# [Description of the task]
Retype, exactly and only, each line from the one containing "The width and height of the screenshot is (1920, 1257)." to the end of the records below.

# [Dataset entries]
********************
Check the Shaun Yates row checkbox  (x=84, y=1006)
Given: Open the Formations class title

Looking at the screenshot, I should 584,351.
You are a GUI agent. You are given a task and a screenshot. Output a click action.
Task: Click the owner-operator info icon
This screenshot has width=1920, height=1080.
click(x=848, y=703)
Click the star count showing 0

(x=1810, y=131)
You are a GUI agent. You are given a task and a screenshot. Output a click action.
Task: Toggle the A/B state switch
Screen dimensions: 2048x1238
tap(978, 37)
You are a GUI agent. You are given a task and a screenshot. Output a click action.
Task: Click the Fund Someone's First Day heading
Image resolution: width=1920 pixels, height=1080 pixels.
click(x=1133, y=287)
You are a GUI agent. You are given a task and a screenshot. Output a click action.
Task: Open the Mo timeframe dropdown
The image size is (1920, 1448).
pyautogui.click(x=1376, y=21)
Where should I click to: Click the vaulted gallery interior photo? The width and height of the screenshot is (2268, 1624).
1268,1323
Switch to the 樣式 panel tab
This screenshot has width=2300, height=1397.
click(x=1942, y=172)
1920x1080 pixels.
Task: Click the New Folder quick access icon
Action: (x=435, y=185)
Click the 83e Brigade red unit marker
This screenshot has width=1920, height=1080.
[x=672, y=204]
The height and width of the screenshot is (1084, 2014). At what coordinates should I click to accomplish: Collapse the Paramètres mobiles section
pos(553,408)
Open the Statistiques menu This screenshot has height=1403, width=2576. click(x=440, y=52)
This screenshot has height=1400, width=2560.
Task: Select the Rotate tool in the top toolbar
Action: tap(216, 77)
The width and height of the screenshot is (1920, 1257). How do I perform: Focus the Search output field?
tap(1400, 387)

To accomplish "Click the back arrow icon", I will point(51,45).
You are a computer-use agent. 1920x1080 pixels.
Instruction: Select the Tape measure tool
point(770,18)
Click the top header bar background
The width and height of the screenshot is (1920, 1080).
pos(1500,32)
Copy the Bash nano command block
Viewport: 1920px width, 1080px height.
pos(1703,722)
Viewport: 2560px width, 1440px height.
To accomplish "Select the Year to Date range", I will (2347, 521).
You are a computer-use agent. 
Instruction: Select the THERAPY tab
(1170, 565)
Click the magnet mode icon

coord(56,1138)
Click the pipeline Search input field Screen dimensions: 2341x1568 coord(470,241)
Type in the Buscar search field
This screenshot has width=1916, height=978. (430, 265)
********************
# [Task solution]
The width and height of the screenshot is (1920, 1257). How do I perform: Focus the Search output field?
tap(1400, 387)

To accomplish "Click the back arrow icon", I will point(51,45).
You are a computer-use agent. 1920x1080 pixels.
Instruction: Select the Tape measure tool
point(770,18)
Click the top header bar background
The width and height of the screenshot is (1920, 1080).
pos(1500,32)
Copy the Bash nano command block
Viewport: 1920px width, 1080px height.
pos(1703,722)
Viewport: 2560px width, 1440px height.
To accomplish "Select the Year to Date range", I will (2347, 521).
You are a computer-use agent. 
Instruction: Select the THERAPY tab
(1170, 565)
Click the magnet mode icon

coord(56,1138)
Click the pipeline Search input field Screen dimensions: 2341x1568 coord(470,241)
Type in the Buscar search field
This screenshot has width=1916, height=978. (430, 265)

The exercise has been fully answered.